As a reminder of my main thesis in Chapter 8, most voters are not savers. Or, if they are, their savings is not enough to nurse them through a depression-level economic dislocation. Therefore, investors should expect a revolt against the indefinite curve-flattening narrative to occur sooner rather than later – at the “desensitization point for debtors” in Figure 12.1. While your sample may be skewed if your friends, family, and colleagues are “savers” – certainly if you are an investor they are – most people are “debtors” on the diagram. Twitter and Instagram are not representative of the median voter in this respect.

Graph summarizing the chapter's conclusions that investors should expect a revolt against the indefinite curve-flattening narrative to occur sooner rather than later – at the “desensitization point for debtors.”

Figure 12.1 Constraints to flatten-the-curve narrative will grow.

This book has little to teach about pandemics, but it does provide a framework to forecast policy reactions to anything. A recession, terrorism, trade war, pandemic, alien invasion. It does not matter. A correct read of constraints will always beat a forecast based on preferences or one that extrapolates the current narrative and dominant sentiment linearly into the future. Such reductionist linearity might be common in abstract models, but it is harder to find in material reality.

Though COVID-19 is on everyone's minds at the time of writing, I want to end with a broader conclusion and highlight what this book has to teach investors and non-investors alike: leave ideology and unfounded bias out of policy discussions. Even if you run a think tank or a political advocacy interest group, you can find something useful in the constraint framework. Its unique perspective enables you to perceive reality – without the rose-colored glasses of personal preference. If you know where things stand materially and where they are going, your efforts to change them for the better will be more successful.

Take climate change. If you think it is a dire scenario, then you need to understand the constraints on reducing carbon emissions.1 Once you develop a clear, nonideological, constraint-based forecast of policy, you will discover the fulcrum constraint that must change to generate the outcomes you want.

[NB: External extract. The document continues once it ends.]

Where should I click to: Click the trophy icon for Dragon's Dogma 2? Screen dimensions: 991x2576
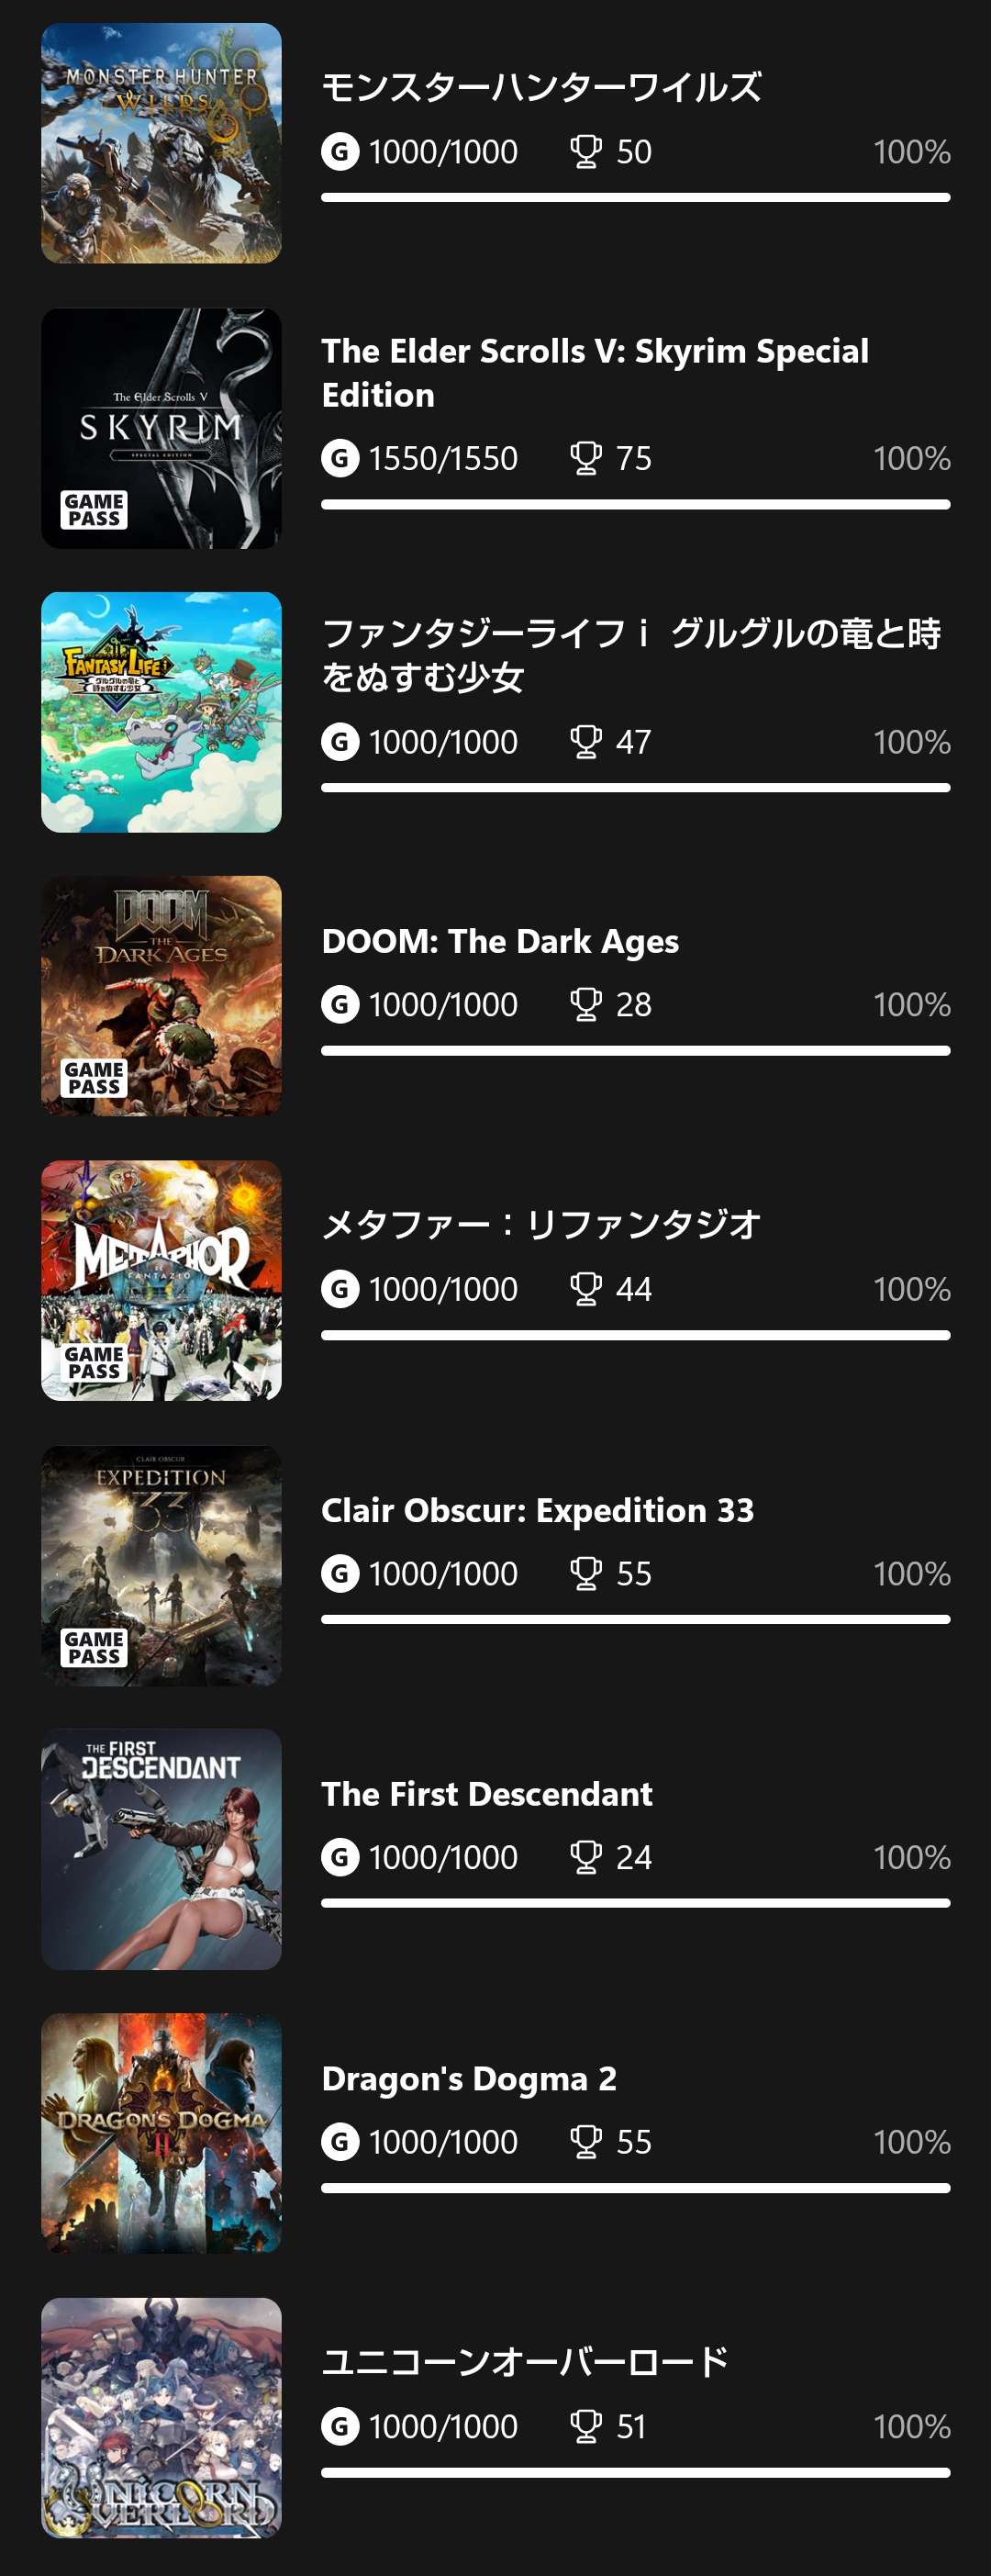(585, 2141)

Personally, I will not be the agent of any change, only its observer. I posited in Chapter 3 that a special circle of forecasting hell is reserved for the self-important, op-ed-writing forecaster. I spend a lot of time meditating on my biases and bathing myself in nihilism. I would probably make a terrible motivational speaker. And I try, really hard, not to become outraged by stupid policymaking.

I wrote this book because my framework has allowed me to make sense of the world and occasionally generate alpha. I hope others who use it will find similar success, but it won't work for everyone, and it is definitely not a foolproof method. As I illustrated with COVID-19 – only the most important investment matter of 2020– a too-rigid focus on material constraints does have its pitfalls. Sometimes collective psychology can create a material reality of its own.

But in the long-term, like old age, material constraints are undefeated. The problem for investors is that, before the long-term arrives, you can lose all your money. As Keynes remarked in the 1930s, “markets can stay irrational longer than you can remain solvent.” Betting against time is the Achilles' heel of any investment framework and why investing is an art, not a science. As is the case for the practitioner of any art form, I may strive for perfection, but I can only hope to approach it asymptotically.

From one artist to another, I hope this book helps you add the hue of geopolitical analysis to your palette.

Note

  1. 1   You may be wondering what these constraints are. Too bad. It's Chapter 12, folks, and I will not expand on climate change here.